Gina is much more into Enneagram than I am, but I think that solid frameworks like these are 100% the best content to use when building generative AI apps. Enneagram is so easy to work with because it provides a clear set of ‘types’ of people, and then you can get your model to extrapolate outputs from those types. I’ve been using Enneagram this way since 2020: one of the first things I ever made with GPT-3 was a custom Enneagram generator that produced a new Enneagram type based on someone’s name.
One of the main reasons Gina and I made this was to learn more about how AI systems work — the best way to do this is to build things. A secondary reason for me was that as an organization, we’re really interested in how generative AI and design will impact each other. Gina is a great designer, so it made sense to team up and make something that looks nice and is easy to use, while gently experimenting with how gen AI apps can look and feel.
I would also say that making little tools like this pushes you to think about how the functionality could be used in other contexts — this tool doesn’t have to use Enneagram, or necessarily be about tough conversations; this could also be used for personal assessments in a business environment. That’s the beauty of gen AI. You can quite easily throw together a tool or app for fun, and then later down the line realize its practical applications.

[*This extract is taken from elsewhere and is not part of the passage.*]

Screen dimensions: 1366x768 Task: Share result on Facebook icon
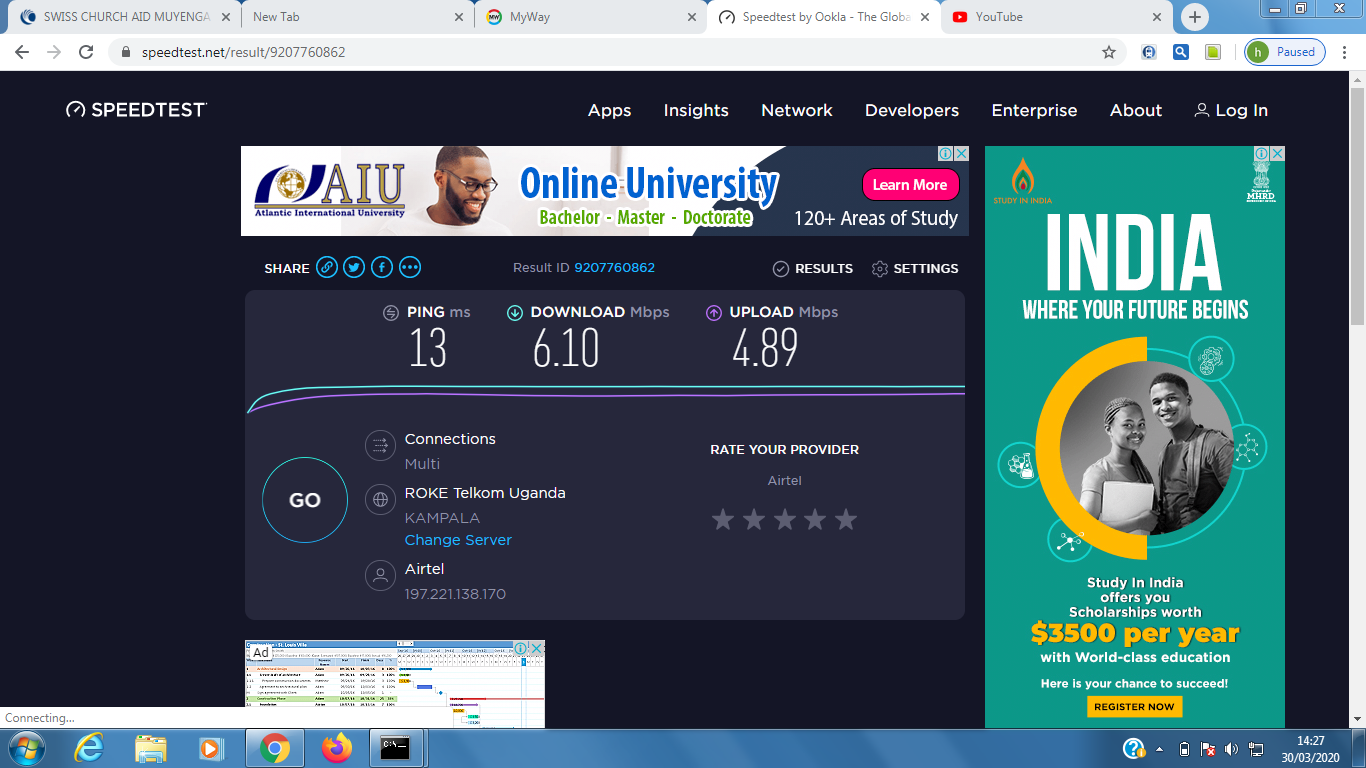[382, 268]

Finally, I just want to point out that technically, most of what Sisu is doing is ‘hallucinating’, which is a feature, not a bug (of gen AI in general). I released a short essay on how hallucination is good a couple of weeks ago. Read that to get more of an idea of what I mean.
Gen AI seems to be ensuring that ‘personalization’ actually means… personalization
—By Georgia Iacovou
…but it’s kinda hard to tell if this is on purpose. Over the last couple of weeks I’ve been playing around with GPTs in the new OpenAI GPT marketplace. I mostly use AI chat interfaces for brainstorming and working through conceptual problems, so I thought I’d look for a decent ‘world builder’ GPT — a bot that can help you shape and define a fictional world in which to set a story.
Not to be rude, but they all suck — and this is not because they are badly made, necessarily. It’s that they are either too generic and open, with no mechanisms to perhaps challenge my ideas, or they are way too specific and not what I need at all. So, I’ve now set about making my own world-builder GPT; I’m designing to take the user through very specific steps so that they can systematically create a world which has deep, consistent lore, and will serve as a setting for stories which are congruous with that world, and therefore perhaps have far less plot holes. It’s very easy, when you’re creating a fantasy, to break the rules of that fantasy — and once you do that the story kind of starts to fall apart.
So anyway, I’m very excited to finish my world builder and then use it (above is a preview). This whole process has made me kind of question the need for a ‘GPT store’. If it’s so easy to put together a simple AI app that’s perfectly suited to my needs, why would I ever need to shop around for one that someone else has made? OpenAI has a wide breadth of resources, and an approach to app design that makes things ‘just work’. This means that the GPT builder is extremely powerful, and relatively straightforward to use; anyone can sit down and whip up something vaguely useful for themselves in a few minutes.
This, really, is true personalization. If you can create online experiences that are perfectly catered to your tastes, then a marketplace seems kind of unappealing, suddenly. Even the boring stuff, like a travel planning assistant (which is one of the top featured GPTs right now), is something you can make on your own to your own specifications, if you really cared. I think that OpenAI have inadvertently created a weird tension where their community marketplace provides a variety of generically ‘useful’ GPTs, while the very visitors of that marketplace are perfectly equipped to create their own GPTs which are useful to no one but themselves.